Editor : Yusuf Ibrahim
Ilustrasi UN. (foto istimewa)

JAKARTA, Tigapilarnews.com- Pemerintah memutuskan jadwal pelaksanaan Ujian Nasional (UN) 2019 dimajukan pada Maret atau sebulan lebih maju dari tahun sebelumnya.

Jika tidak dimajukan maka UN akan bersamaan dengan pelaksanaan puasa Ramadan. Sejumlah persiapan pun sudah dilakukan untuk mendukung kebijakan baru ini. Di antaranya membuat standar operasional prosedur (SOP) agar UN berjalan lancar.

Rencananya pelaksanaan UN 2019 dilaksanakan serentak pada bulan ketiga atau Maret. Sedangkan pada 2018 pelaksanaan UN pada April lalu. Perubahan ini dimaksudkan untuk menghormati ibadah puasa Ramadan.

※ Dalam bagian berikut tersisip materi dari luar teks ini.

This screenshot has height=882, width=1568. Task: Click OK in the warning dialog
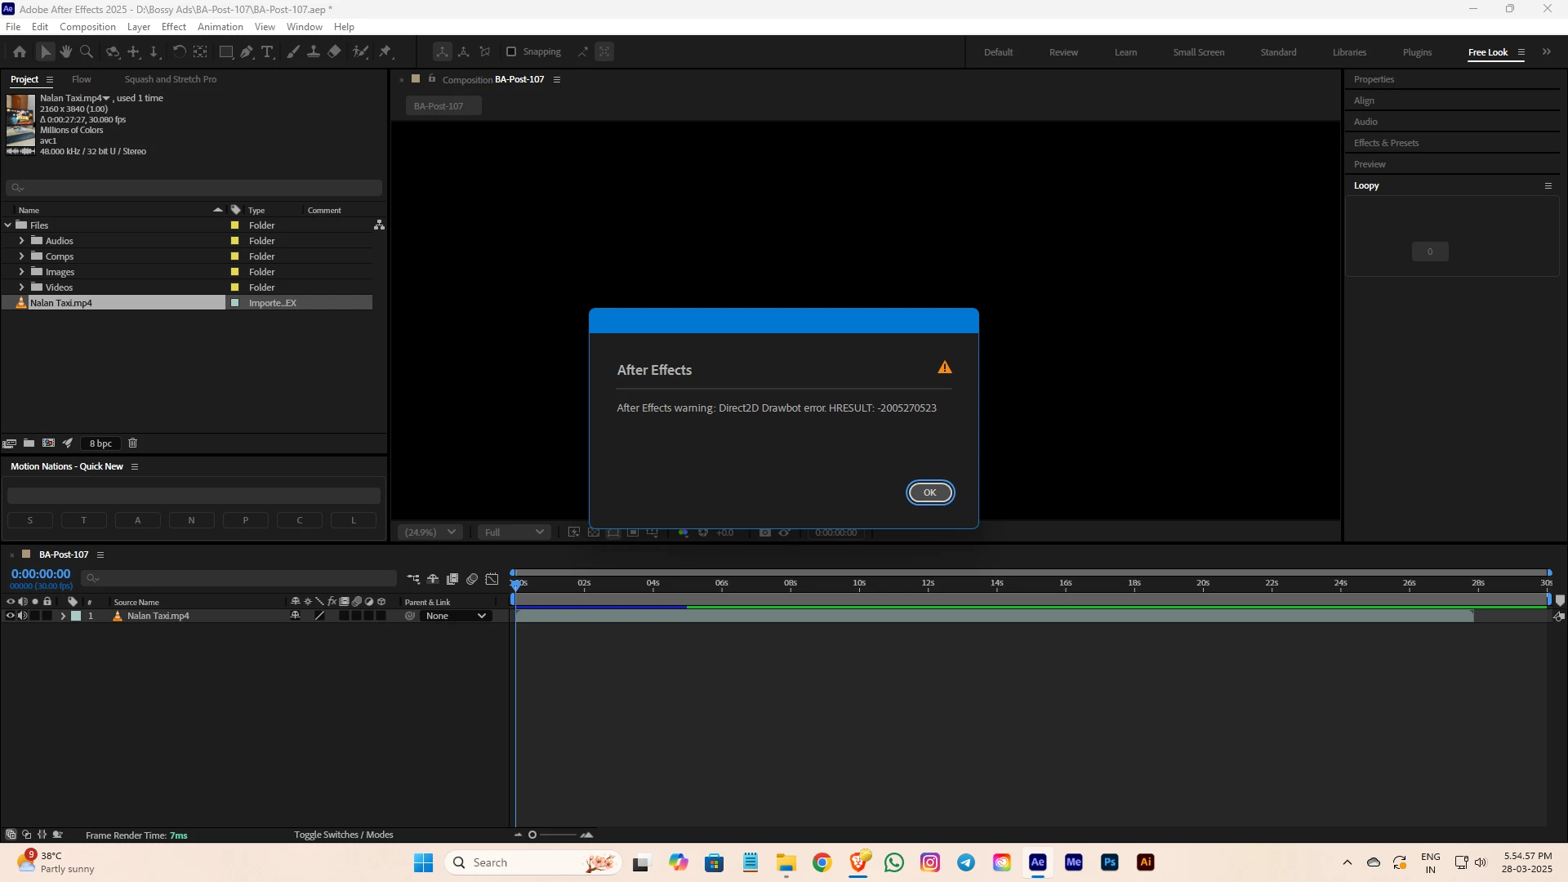pos(929,492)
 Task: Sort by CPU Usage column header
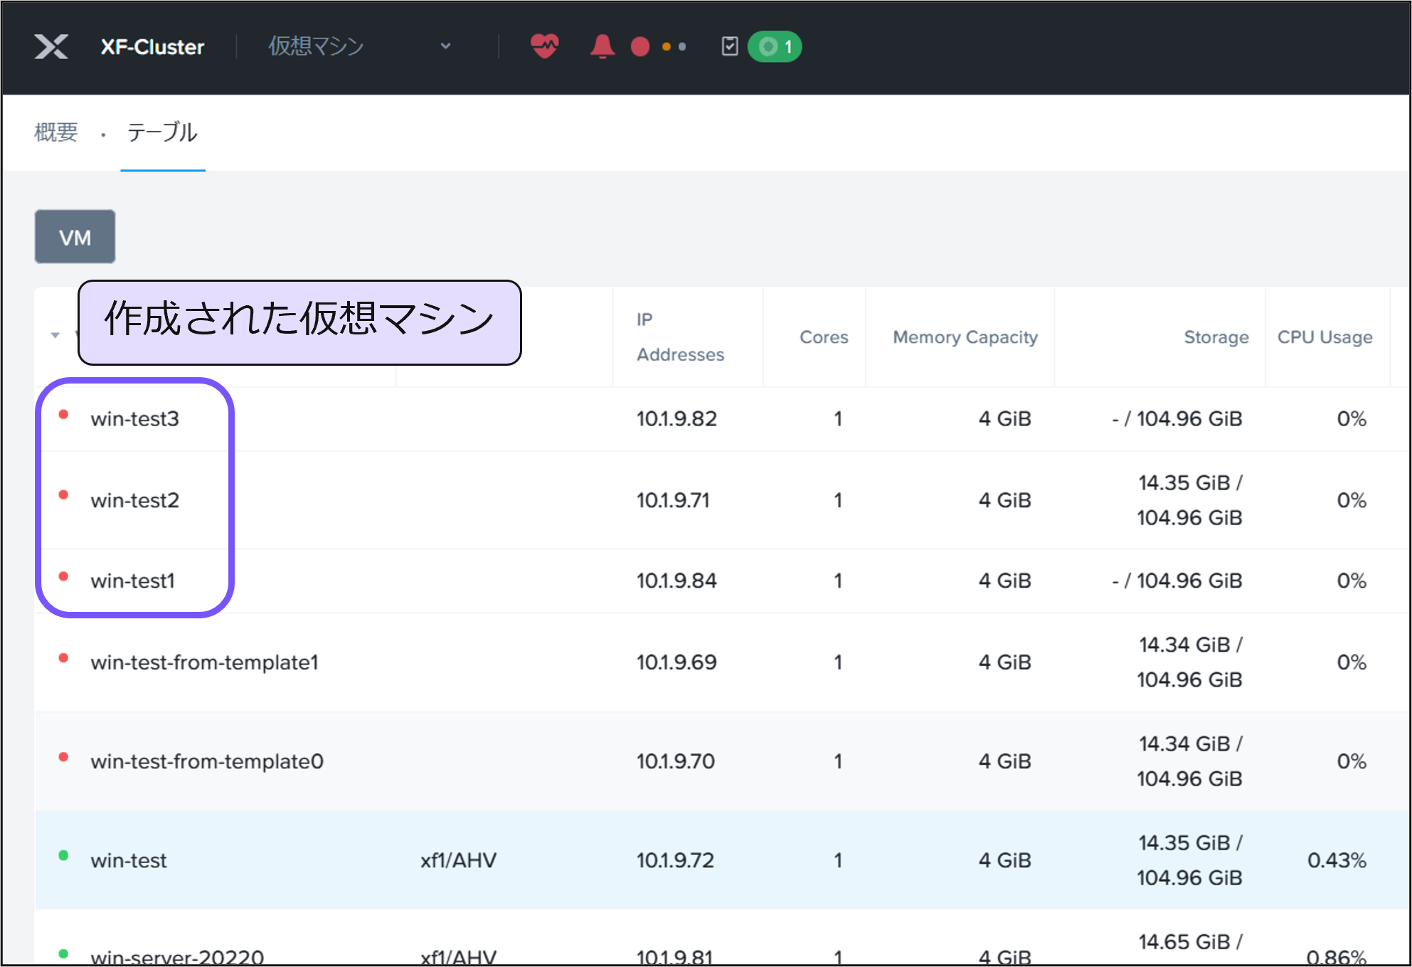pyautogui.click(x=1325, y=337)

“Waktu pelaksanaan UN 2019 sedikit bergeser ke depan dibandingkan tahun 2018. UN tahun 2018 dimulai pada bulan April, sedangkan UN tahun 2019 dimulai pada bulan Maret. Pergeseran ini karena menyesuaikan waktu puasa Ramadan yang diproyeksikan mulai tanggal 5 Mei 2019,” ungkap Kepala Badan Standar Nasional Pendidikan (BSNP) Bambang Suryadi.

Jadwal UN pertama kali akan berlangsung di jenjang SMK/MAK dan sederajat pada 25-28 Maret. Selanjutnya diikuti UN SMA/MA pada 1,2, 4, dan 8 April.

Sedangkan UN Program Paket C/Ulya pada 12-16 April, dilanjutkan UN SMP/MTs pada 22-25 April. Pemerintah juga mengagendakan UN Program Paket B/Wustha pada 10-13 Mei.

Bambang menjelaskan bahwa tahun depan UN di jenjang sekolah menengah atas akan dijalankan dengan 100% berbasis komputer atau disebut ujian nasional berbasis komputer (UNBK). Hal ini, jelasnya, sesuai dengan hasil rapat koordinasi antara Kementerian Pendidikan dan Kebudayaan (Kemendikbud) dan juga Kementerian Agama (Kemenag).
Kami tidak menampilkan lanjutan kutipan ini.